**WORK ITEM:**
Copy every record that follows, word for word.
EXERCISE DATA Start Marker
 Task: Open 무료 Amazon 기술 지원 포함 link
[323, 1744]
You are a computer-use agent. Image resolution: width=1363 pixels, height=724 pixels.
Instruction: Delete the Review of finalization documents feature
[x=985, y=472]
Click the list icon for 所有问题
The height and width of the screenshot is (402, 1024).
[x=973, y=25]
EXERCISE DATA End Marker
**PROBLEM SOLUTION:**
 Task: Open 무료 Amazon 기술 지원 포함 link
[323, 1744]
You are a computer-use agent. Image resolution: width=1363 pixels, height=724 pixels.
Instruction: Delete the Review of finalization documents feature
[x=985, y=472]
Click the list icon for 所有问题
The height and width of the screenshot is (402, 1024).
[x=973, y=25]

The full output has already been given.